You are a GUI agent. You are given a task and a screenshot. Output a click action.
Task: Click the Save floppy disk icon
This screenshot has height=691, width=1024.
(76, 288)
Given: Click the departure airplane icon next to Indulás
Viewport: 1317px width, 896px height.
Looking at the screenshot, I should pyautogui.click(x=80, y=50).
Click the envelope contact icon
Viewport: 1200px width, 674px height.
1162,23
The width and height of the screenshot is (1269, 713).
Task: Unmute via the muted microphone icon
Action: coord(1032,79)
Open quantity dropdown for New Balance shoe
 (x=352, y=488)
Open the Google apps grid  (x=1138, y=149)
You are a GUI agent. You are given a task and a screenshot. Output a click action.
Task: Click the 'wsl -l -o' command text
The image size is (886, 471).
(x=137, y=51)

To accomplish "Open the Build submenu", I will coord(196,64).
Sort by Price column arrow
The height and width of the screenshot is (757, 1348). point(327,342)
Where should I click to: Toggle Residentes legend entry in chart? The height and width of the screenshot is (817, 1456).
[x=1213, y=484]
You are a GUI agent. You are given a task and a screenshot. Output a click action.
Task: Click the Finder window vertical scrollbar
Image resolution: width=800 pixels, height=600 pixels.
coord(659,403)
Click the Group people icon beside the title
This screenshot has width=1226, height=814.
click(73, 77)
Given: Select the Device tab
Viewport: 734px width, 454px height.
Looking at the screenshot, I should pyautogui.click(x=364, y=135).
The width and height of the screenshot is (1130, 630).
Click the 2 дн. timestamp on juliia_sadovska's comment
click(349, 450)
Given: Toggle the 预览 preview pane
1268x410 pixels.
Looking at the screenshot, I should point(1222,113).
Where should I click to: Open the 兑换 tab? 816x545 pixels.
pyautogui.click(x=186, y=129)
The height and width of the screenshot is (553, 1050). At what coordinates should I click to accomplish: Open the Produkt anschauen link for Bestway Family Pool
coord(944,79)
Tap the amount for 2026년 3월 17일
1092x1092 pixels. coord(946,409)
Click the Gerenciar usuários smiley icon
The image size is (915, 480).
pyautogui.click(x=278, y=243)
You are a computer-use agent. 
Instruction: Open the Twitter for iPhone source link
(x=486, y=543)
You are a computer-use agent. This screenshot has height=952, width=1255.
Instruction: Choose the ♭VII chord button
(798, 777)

=== Task to complete ===
Copy verbatim the span of lines that begins with the line holding "Tap the amount for 2026년 3월 17일" and ends at the last line of the records.

=== Output of the task ===
Tap the amount for 2026년 3월 17일
1092x1092 pixels. coord(946,409)
Click the Gerenciar usuários smiley icon
The image size is (915, 480).
pyautogui.click(x=278, y=243)
You are a computer-use agent. 
Instruction: Open the Twitter for iPhone source link
(x=486, y=543)
You are a computer-use agent. This screenshot has height=952, width=1255.
Instruction: Choose the ♭VII chord button
(798, 777)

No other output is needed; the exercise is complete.